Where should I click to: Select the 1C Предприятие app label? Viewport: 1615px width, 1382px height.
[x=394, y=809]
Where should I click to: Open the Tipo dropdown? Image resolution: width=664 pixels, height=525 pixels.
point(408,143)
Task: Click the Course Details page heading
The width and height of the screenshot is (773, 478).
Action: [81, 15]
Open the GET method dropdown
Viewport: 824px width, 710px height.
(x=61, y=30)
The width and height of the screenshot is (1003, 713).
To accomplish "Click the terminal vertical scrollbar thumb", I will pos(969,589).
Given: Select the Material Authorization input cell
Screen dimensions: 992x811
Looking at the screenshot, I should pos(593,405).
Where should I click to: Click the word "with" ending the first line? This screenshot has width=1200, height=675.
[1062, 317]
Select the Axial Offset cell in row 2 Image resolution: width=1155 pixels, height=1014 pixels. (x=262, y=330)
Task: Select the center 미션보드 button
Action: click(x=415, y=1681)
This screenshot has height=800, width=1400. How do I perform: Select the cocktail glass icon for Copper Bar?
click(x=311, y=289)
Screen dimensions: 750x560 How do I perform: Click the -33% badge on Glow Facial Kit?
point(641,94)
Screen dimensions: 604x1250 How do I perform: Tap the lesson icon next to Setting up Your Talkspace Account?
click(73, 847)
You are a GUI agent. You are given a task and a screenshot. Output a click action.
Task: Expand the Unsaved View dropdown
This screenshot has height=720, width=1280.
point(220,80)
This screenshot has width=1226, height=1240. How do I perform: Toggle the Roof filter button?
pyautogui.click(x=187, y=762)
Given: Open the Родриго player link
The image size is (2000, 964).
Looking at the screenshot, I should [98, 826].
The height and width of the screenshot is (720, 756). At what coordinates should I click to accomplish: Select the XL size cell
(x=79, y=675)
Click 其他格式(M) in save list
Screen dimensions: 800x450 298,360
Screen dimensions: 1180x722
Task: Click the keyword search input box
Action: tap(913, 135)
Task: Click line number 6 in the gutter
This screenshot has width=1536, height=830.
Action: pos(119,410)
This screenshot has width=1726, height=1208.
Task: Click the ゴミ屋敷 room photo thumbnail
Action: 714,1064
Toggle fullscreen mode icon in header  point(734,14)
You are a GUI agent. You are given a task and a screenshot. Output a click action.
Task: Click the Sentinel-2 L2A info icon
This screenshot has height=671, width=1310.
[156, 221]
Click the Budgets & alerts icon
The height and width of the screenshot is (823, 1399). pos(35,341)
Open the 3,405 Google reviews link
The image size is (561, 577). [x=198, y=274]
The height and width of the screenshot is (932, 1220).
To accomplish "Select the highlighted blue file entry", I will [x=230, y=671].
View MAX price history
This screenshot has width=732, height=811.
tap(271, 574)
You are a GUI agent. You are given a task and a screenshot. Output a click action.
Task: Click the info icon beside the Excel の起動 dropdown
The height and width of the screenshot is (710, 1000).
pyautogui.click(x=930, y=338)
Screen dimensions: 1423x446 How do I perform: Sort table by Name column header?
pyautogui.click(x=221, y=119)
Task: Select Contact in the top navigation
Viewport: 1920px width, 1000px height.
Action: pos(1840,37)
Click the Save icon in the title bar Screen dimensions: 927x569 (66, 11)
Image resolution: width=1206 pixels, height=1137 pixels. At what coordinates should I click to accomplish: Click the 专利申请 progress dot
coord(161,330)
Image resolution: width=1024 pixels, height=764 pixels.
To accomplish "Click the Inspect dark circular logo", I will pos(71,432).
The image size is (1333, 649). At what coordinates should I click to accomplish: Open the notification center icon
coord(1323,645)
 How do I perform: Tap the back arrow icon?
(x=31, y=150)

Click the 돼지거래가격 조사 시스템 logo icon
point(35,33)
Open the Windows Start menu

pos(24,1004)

____

_What the task requires:_ Print the lines above, unchanged, from the start of the records to the line with "Task: Click the Course Details page heading", including that final line.

_Reply to the task:_
Where should I click to: Select the 1C Предприятие app label? Viewport: 1615px width, 1382px height.
[x=394, y=809]
Where should I click to: Open the Tipo dropdown? Image resolution: width=664 pixels, height=525 pixels.
point(408,143)
Task: Click the Course Details page heading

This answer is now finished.